_SOURCE_.
[Xcb] [ANNOUNCE] xcb-util 0.3.9

Thu Jun 7 05:22:41 PDT 2012

On Thu, Jun 07, 2012 at 01:22:47AM -0700, Jeremy Huddleston wrote:
> On Jun 6, 2012, at 15:13, Josh Triplett <josh at joshtriplett.org> wrote:
> > On Wed, Jun 06, 2012 at 02:10:47PM -0700, Jeremy Huddleston wrote:
> >> On Jun 6, 2012, at 4:04 AM, Josh Triplett <josh at joshtriplett.org> wrote:
> >>> On Tue, Jun 05, 2012 at 10:03:44PM -0700, Jeremy Huddleston wrote:
> >>>> On Jun 5, 2012, at 6:35 PM, Josh Triplett <josh at joshtriplett.org> wrote:
> >>>>> I agree with your statement that from a functional standpoint this holds
> >>>>> true: the linker doesn't seem to enforce the minor version rule, so you
> >>>>> can build against a newer library and run with an older one, or vice
> >>>>> versa, as long as the major version matches.  The linker will complain
> >>>>> if you use a symbol that it can't resolve, though.
> >>>> 
> >>>> As it should (well unless the symbol is weak and can be checked for at
> >>>> runtime).
> >>> 
> >>> True, though for most symbols that doesn't make sense, since you'd have
> >>> to write things like "if (!xcb_useful_function) aieee();". :)
> >> 
> >> Well, if aieee() is really needed, then you wouldn't check for it, you'd
> >> just use it and bail out with the dynamic linker complaining that it
> >> couldn't resolve.
> > 
> > You don't necessarily have that option with a weak symbol.  Unless you
> > mean that the program can, on a symbol-by-symbol basis, choose whether
> > to use the symbol as weak or non-weak?  That seems feasible, but not
> > compatible with how most library header files normally define function
> > prototypes.
> 
> Well, it's how we do it on OS X.  For example:
> 
> ssize_t getdelim(char ** __restrict, size_t * __restrict, int, FILE * __restrict)
> __OSX_AVAILABLE_STARTING(__MAC_10_7, __IPHONE_4_3);
> 
> getdelim will be weak if the developer sets OS X 10.6 as a deployment target.

_PROMPT 1_. Update the stretch of records from the start through the line containing "will (612, 92).", changing "Instruction" to "Command" and leaving everything else as it is.

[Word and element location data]
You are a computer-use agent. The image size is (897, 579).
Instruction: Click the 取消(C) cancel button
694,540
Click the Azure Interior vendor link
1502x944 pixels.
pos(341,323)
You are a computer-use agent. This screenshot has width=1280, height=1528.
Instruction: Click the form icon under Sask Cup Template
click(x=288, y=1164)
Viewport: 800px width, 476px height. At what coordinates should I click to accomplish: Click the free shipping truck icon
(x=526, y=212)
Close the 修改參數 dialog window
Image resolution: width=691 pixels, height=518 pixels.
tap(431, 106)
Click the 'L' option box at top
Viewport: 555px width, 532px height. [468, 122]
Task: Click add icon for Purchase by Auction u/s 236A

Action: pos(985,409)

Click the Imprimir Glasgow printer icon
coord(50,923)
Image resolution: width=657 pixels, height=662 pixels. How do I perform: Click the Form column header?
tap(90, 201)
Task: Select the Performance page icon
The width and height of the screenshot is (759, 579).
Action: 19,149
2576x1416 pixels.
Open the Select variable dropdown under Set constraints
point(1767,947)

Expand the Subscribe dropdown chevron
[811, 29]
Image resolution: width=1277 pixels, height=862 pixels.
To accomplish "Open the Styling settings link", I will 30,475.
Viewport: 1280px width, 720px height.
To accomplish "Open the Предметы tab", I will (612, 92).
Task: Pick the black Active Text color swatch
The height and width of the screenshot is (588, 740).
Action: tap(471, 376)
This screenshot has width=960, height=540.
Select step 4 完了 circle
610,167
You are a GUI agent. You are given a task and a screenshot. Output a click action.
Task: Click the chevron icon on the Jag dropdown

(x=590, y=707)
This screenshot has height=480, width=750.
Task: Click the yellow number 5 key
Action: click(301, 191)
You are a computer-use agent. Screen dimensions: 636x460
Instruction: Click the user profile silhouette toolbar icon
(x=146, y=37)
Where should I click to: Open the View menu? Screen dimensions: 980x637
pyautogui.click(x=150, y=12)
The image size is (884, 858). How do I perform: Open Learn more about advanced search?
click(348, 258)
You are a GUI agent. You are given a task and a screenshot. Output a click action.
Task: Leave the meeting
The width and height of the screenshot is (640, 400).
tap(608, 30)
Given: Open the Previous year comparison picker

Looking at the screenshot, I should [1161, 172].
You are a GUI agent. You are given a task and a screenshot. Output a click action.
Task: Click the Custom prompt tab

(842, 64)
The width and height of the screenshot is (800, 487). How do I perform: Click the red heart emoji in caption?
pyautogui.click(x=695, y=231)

_PROMPT 2_. Go on with the mailing-list thread about weak symbols in the xcb-util 0.3.9 announcement from where it stops.

_TASK RESPONSE 1_.
You are a computer-use agent. The image size is (897, 579).
Command: Click the 取消(C) cancel button
694,540
Click the Azure Interior vendor link
1502x944 pixels.
pos(341,323)
You are a computer-use agent. This screenshot has width=1280, height=1528.
Command: Click the form icon under Sask Cup Template
click(x=288, y=1164)
Viewport: 800px width, 476px height. At what coordinates should I click to accomplish: Click the free shipping truck icon
(x=526, y=212)
Close the 修改參數 dialog window
Image resolution: width=691 pixels, height=518 pixels.
tap(431, 106)
Click the 'L' option box at top
Viewport: 555px width, 532px height. [468, 122]
Task: Click add icon for Purchase by Auction u/s 236A

Action: pos(985,409)

Click the Imprimir Glasgow printer icon
coord(50,923)
Image resolution: width=657 pixels, height=662 pixels. How do I perform: Click the Form column header?
tap(90, 201)
Task: Select the Performance page icon
The width and height of the screenshot is (759, 579).
Action: 19,149
2576x1416 pixels.
Open the Select variable dropdown under Set constraints
point(1767,947)

Expand the Subscribe dropdown chevron
[811, 29]
Image resolution: width=1277 pixels, height=862 pixels.
To accomplish "Open the Styling settings link", I will 30,475.
Viewport: 1280px width, 720px height.
To accomplish "Open the Предметы tab", I will (612, 92).

_TASK RESPONSE 2_.
> If 10.7 or later is used as a deployment target, the symbol will not be weak.
> __OSX_AVAILABLE_STARTING is essentially a macro that evaluates to nothing or
> __attribute__((weak_import)).

I see.  So if you build with the headers and libraries of 10.7, and you
want to require 10.7, then you get a non-weak symbol and can use it
unconditionally, while if you build with 10.7 but say you want
compatibility with 10.6 then you get a weak symbol?

That seems like an eminently sensible approach.  The alternative, which
I've seen in the occasional Linux interface header that implements such
versioning, amounts to not defining the symbol at all if you say you
want compatibility with versions that don't have it.

Several of my responses below will amount to "this makes much more sense
now that I understand the standard idiom you had in mind". :)

> >> If you can avoid using it, you would do something like:
> >> 
> >> if (strlcpy) {
> >>   strlcpy(...);
> >> } else {
> >>   strncpy(...);
> >>   ...;
> >> }
> > 
> > In that case, I'd suggest just using strncpy unconditionally, or writing
> > your own version of strlcpy with a compatible interface and linking it
> > in if libc doesn't have one.
> 
> strncpy is a contrived example, and yes in that case, you probably want to just use strncpy instead.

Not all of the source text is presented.